* INFORMATION SUPPLIED
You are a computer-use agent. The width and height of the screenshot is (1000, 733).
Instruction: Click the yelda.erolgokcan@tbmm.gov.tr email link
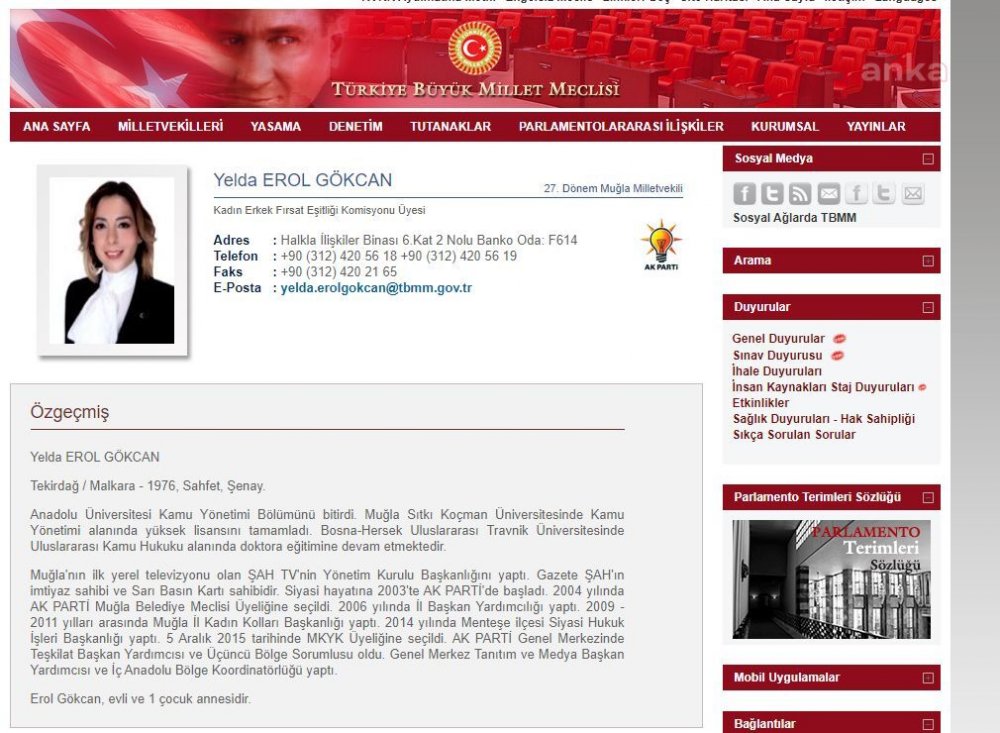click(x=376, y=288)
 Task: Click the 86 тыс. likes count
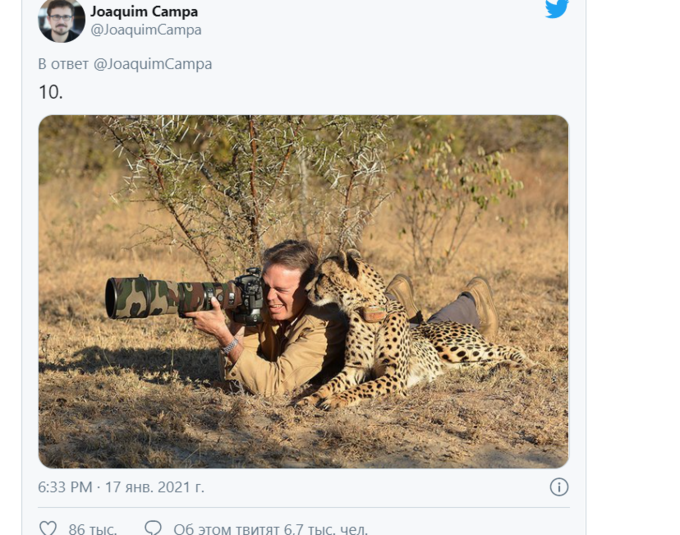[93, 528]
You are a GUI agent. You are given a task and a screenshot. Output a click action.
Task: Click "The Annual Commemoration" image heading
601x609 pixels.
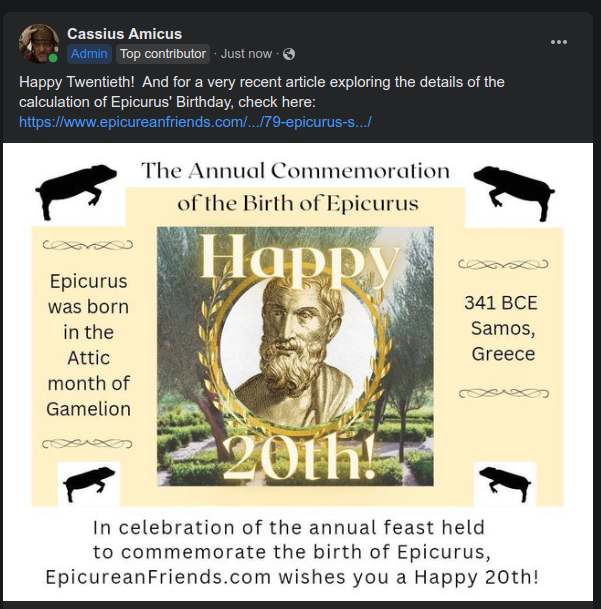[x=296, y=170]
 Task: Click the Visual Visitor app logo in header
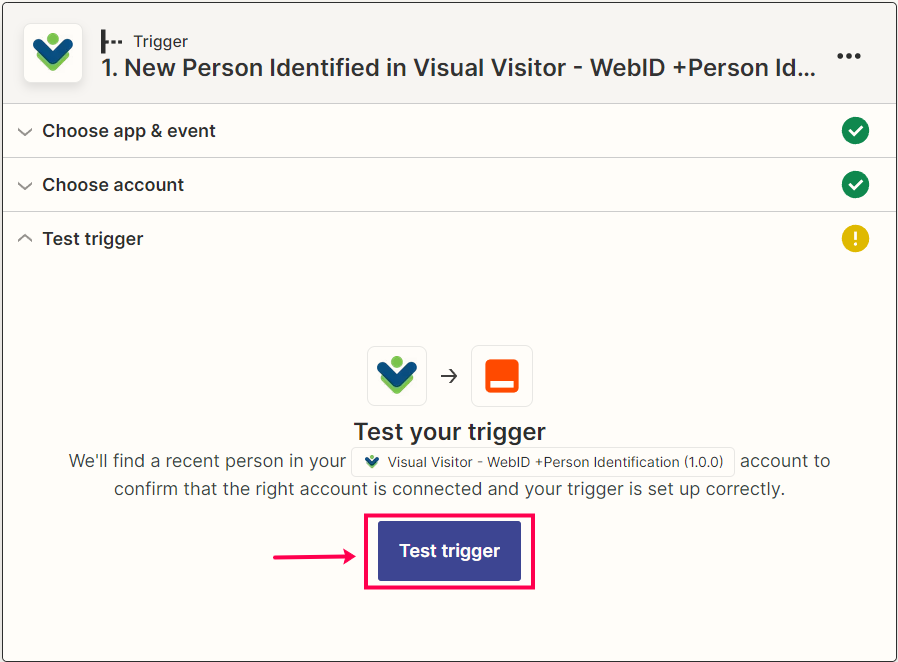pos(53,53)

* DO THIS
Extract every line in the rows above that contains the string "screenshot", matching case exactly.

* THE RESULT
You are a computer-use agent. The width and height of the screenshot is (1000, 733).
You are a GUI agent. You are given a task and a screenshot. Output a click action.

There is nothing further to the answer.